** Opening MATERIAL PROVIDED block **
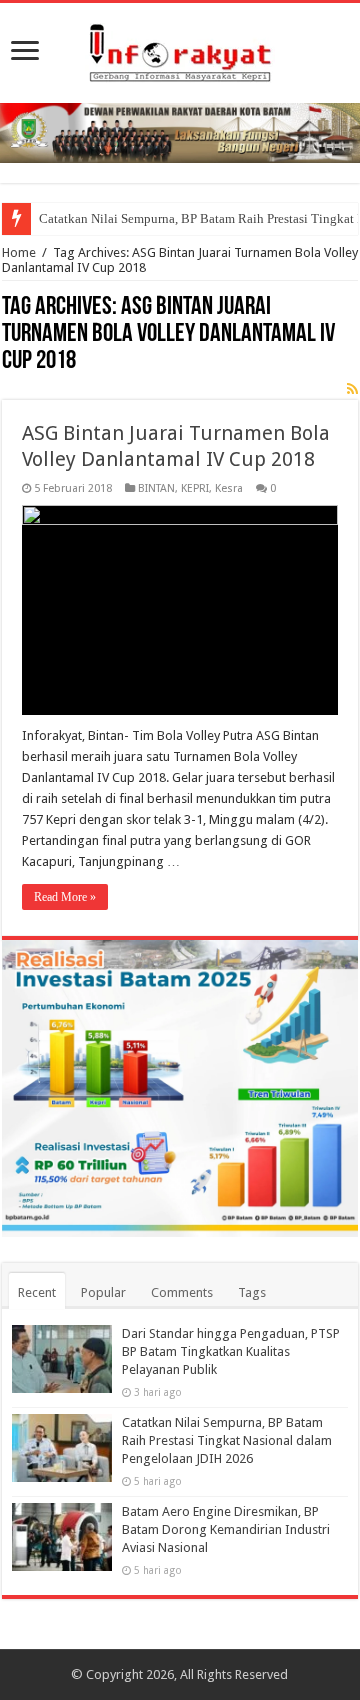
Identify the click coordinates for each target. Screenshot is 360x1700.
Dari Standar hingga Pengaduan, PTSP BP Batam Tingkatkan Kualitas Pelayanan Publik (231, 1351)
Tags (252, 1292)
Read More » (65, 897)
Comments (182, 1292)
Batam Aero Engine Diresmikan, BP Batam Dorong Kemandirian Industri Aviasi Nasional (226, 1529)
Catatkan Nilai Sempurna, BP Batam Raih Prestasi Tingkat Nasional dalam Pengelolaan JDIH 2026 (227, 1440)
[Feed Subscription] (352, 389)
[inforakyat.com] (180, 49)
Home (19, 252)
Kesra (229, 488)
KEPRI (195, 488)
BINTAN (156, 488)
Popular (103, 1292)
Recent (37, 1292)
** Closing MATERIAL PROVIDED block **
◆ TASK REQUIREMENTS
Please give an exact printout of all the records, pictures aside.

◆ ANSWER FOR THE TASK
Identify the click coordinates for each target. Screenshot is 360x1700.
Dari Standar hingga Pengaduan, PTSP BP Batam Tingkatkan Kualitas Pelayanan Publik (231, 1351)
Tags (252, 1292)
Read More » (65, 897)
Comments (182, 1292)
Batam Aero Engine Diresmikan, BP Batam Dorong Kemandirian Industri Aviasi Nasional (226, 1529)
Catatkan Nilai Sempurna, BP Batam Raih Prestasi Tingkat Nasional dalam Pengelolaan JDIH 2026 (227, 1440)
[Feed Subscription] (352, 389)
[inforakyat.com] (180, 49)
Home (19, 252)
Kesra (229, 488)
KEPRI (195, 488)
BINTAN (156, 488)
Popular (103, 1292)
Recent (37, 1292)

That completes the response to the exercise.